• Listed entries:
-- Opening Marker --
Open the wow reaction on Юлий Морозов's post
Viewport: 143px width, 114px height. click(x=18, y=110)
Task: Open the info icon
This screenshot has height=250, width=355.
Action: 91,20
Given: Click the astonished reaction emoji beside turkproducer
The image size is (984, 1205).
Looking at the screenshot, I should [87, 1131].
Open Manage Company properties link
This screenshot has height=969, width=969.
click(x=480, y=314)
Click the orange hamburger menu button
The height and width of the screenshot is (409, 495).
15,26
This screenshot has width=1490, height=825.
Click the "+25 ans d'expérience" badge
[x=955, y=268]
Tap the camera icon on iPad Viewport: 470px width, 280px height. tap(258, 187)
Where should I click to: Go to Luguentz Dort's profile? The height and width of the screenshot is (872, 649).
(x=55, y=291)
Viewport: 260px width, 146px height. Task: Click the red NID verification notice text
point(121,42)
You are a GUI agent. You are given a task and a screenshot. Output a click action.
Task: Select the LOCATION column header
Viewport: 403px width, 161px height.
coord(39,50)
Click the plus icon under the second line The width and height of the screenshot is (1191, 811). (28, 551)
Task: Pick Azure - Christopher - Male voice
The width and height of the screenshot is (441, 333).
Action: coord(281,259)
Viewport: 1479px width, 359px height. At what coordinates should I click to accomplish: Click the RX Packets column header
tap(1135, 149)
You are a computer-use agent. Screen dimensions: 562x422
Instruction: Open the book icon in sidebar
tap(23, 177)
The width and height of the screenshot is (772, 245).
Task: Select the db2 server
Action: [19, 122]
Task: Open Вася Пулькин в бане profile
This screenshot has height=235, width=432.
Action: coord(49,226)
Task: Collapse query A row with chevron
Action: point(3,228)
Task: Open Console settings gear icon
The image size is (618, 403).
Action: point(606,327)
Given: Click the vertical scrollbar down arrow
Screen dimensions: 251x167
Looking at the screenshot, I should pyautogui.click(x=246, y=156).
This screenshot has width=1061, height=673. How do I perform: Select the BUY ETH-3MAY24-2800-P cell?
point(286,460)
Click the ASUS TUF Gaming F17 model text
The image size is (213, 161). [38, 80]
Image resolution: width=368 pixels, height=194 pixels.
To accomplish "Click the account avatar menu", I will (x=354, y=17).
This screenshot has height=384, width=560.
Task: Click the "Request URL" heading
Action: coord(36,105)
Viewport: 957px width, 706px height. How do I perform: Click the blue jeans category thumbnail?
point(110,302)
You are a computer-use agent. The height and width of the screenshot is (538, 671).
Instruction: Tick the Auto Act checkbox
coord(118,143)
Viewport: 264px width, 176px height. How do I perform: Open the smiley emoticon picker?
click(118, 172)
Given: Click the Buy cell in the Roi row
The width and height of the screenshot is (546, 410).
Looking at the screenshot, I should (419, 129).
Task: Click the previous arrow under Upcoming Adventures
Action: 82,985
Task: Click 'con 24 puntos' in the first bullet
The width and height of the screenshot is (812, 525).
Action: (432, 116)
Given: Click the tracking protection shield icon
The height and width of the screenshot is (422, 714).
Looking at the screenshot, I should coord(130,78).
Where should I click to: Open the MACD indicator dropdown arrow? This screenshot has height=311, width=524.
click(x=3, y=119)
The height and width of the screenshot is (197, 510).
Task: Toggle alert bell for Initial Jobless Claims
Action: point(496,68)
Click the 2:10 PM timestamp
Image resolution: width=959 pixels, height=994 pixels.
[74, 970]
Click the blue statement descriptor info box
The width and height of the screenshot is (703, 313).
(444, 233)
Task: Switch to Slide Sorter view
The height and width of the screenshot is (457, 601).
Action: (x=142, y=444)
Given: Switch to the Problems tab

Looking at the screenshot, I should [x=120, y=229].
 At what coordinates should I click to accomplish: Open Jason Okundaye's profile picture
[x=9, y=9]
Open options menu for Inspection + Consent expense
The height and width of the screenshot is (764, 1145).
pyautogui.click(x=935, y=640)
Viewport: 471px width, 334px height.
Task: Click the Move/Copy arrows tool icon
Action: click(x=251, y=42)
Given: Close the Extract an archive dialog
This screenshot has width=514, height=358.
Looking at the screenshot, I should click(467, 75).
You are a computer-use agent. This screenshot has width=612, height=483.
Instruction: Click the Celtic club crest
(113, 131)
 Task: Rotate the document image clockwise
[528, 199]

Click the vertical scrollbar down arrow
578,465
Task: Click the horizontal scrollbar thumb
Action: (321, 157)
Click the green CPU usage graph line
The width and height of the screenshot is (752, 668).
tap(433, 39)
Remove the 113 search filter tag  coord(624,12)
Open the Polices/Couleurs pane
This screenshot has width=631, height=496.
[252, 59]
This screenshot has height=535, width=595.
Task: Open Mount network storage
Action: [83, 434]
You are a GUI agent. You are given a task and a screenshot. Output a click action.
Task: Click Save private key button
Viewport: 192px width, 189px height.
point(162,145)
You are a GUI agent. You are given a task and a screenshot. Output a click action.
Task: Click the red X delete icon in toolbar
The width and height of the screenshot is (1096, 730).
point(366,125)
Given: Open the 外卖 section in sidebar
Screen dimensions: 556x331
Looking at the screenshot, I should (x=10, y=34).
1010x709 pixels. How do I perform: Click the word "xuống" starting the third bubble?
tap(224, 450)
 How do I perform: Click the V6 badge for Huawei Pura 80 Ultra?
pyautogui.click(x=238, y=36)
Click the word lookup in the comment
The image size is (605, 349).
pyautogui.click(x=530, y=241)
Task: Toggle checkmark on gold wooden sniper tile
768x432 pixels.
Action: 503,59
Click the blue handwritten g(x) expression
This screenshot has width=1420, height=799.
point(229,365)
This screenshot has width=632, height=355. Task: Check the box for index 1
-- Closing Marker --
• Exercise: Retype the entries exactly, please. Leave no line out.

• Task answer:
Open the wow reaction on Юлий Морозов's post
Viewport: 143px width, 114px height. click(x=18, y=110)
Task: Open the info icon
This screenshot has height=250, width=355.
Action: 91,20
Given: Click the astonished reaction emoji beside turkproducer
The image size is (984, 1205).
Looking at the screenshot, I should [87, 1131].
Open Manage Company properties link
This screenshot has height=969, width=969.
click(x=480, y=314)
Click the orange hamburger menu button
The height and width of the screenshot is (409, 495).
15,26
This screenshot has width=1490, height=825.
Click the "+25 ans d'expérience" badge
[x=955, y=268]
Tap the camera icon on iPad Viewport: 470px width, 280px height. tap(258, 187)
Where should I click to: Go to Luguentz Dort's profile? The height and width of the screenshot is (872, 649).
(x=55, y=291)
Viewport: 260px width, 146px height. Task: Click the red NID verification notice text
point(121,42)
You are a GUI agent. You are given a task and a screenshot. Output a click action.
Task: Select the LOCATION column header
Viewport: 403px width, 161px height.
coord(39,50)
Click the plus icon under the second line The width and height of the screenshot is (1191, 811). (28, 551)
Task: Pick Azure - Christopher - Male voice
The width and height of the screenshot is (441, 333).
Action: coord(281,259)
Viewport: 1479px width, 359px height. At what coordinates should I click to accomplish: Click the RX Packets column header
tap(1135, 149)
You are a computer-use agent. Screen dimensions: 562x422
Instruction: Open the book icon in sidebar
tap(23, 177)
The width and height of the screenshot is (772, 245).
Task: Select the db2 server
Action: [19, 122]
Task: Open Вася Пулькин в бане profile
This screenshot has height=235, width=432.
Action: coord(49,226)
Task: Collapse query A row with chevron
Action: point(3,228)
Task: Open Console settings gear icon
The image size is (618, 403).
Action: point(606,327)
Given: Click the vertical scrollbar down arrow
Screen dimensions: 251x167
Looking at the screenshot, I should pyautogui.click(x=246, y=156).
This screenshot has width=1061, height=673. How do I perform: Select the BUY ETH-3MAY24-2800-P cell?
point(286,460)
Click the ASUS TUF Gaming F17 model text
The image size is (213, 161). [38, 80]
Image resolution: width=368 pixels, height=194 pixels.
To accomplish "Click the account avatar menu", I will (x=354, y=17).
This screenshot has height=384, width=560.
Task: Click the "Request URL" heading
Action: coord(36,105)
Viewport: 957px width, 706px height. How do I perform: Click the blue jeans category thumbnail?
point(110,302)
You are a computer-use agent. The height and width of the screenshot is (538, 671).
Instruction: Tick the Auto Act checkbox
coord(118,143)
Viewport: 264px width, 176px height. How do I perform: Open the smiley emoticon picker?
click(118, 172)
Given: Click the Buy cell in the Roi row
The width and height of the screenshot is (546, 410).
Looking at the screenshot, I should (419, 129).
Task: Click the previous arrow under Upcoming Adventures
Action: 82,985
Task: Click 'con 24 puntos' in the first bullet
The width and height of the screenshot is (812, 525).
Action: (432, 116)
Given: Click the tracking protection shield icon
The height and width of the screenshot is (422, 714).
Looking at the screenshot, I should coord(130,78).
Where should I click to: Open the MACD indicator dropdown arrow? This screenshot has height=311, width=524.
click(x=3, y=119)
The height and width of the screenshot is (197, 510).
Task: Toggle alert bell for Initial Jobless Claims
Action: point(496,68)
Click the 2:10 PM timestamp
Image resolution: width=959 pixels, height=994 pixels.
[74, 970]
Click the blue statement descriptor info box
The width and height of the screenshot is (703, 313).
(444, 233)
Task: Switch to Slide Sorter view
The height and width of the screenshot is (457, 601).
Action: (x=142, y=444)
Given: Switch to the Problems tab

Looking at the screenshot, I should [x=120, y=229].
 At what coordinates should I click to accomplish: Open Jason Okundaye's profile picture
[x=9, y=9]
Open options menu for Inspection + Consent expense
The height and width of the screenshot is (764, 1145).
pyautogui.click(x=935, y=640)
Viewport: 471px width, 334px height.
Task: Click the Move/Copy arrows tool icon
Action: click(x=251, y=42)
Given: Close the Extract an archive dialog
This screenshot has width=514, height=358.
Looking at the screenshot, I should click(467, 75).
You are a computer-use agent. This screenshot has width=612, height=483.
Instruction: Click the Celtic club crest
(113, 131)
 Task: Rotate the document image clockwise
[528, 199]

Click the vertical scrollbar down arrow
578,465
Task: Click the horizontal scrollbar thumb
Action: (321, 157)
Click the green CPU usage graph line
The width and height of the screenshot is (752, 668).
tap(433, 39)
Remove the 113 search filter tag  coord(624,12)
Open the Polices/Couleurs pane
This screenshot has width=631, height=496.
[252, 59]
This screenshot has height=535, width=595.
Task: Open Mount network storage
Action: [83, 434]
You are a GUI agent. You are given a task and a screenshot. Output a click action.
Task: Click Save private key button
Viewport: 192px width, 189px height.
point(162,145)
You are a GUI agent. You are given a task and a screenshot. Output a click action.
Task: Click the red X delete icon in toolbar
The width and height of the screenshot is (1096, 730).
point(366,125)
Given: Open the 外卖 section in sidebar
Screen dimensions: 556x331
Looking at the screenshot, I should (x=10, y=34).
1010x709 pixels. How do I perform: Click the word "xuống" starting the third bubble?
tap(224, 450)
 How do I perform: Click the V6 badge for Huawei Pura 80 Ultra?
pyautogui.click(x=238, y=36)
Click the word lookup in the comment
The image size is (605, 349).
pyautogui.click(x=530, y=241)
Task: Toggle checkmark on gold wooden sniper tile
768x432 pixels.
Action: 503,59
Click the blue handwritten g(x) expression
This screenshot has width=1420, height=799.
point(229,365)
This screenshot has width=632, height=355. Task: Check the box for index 1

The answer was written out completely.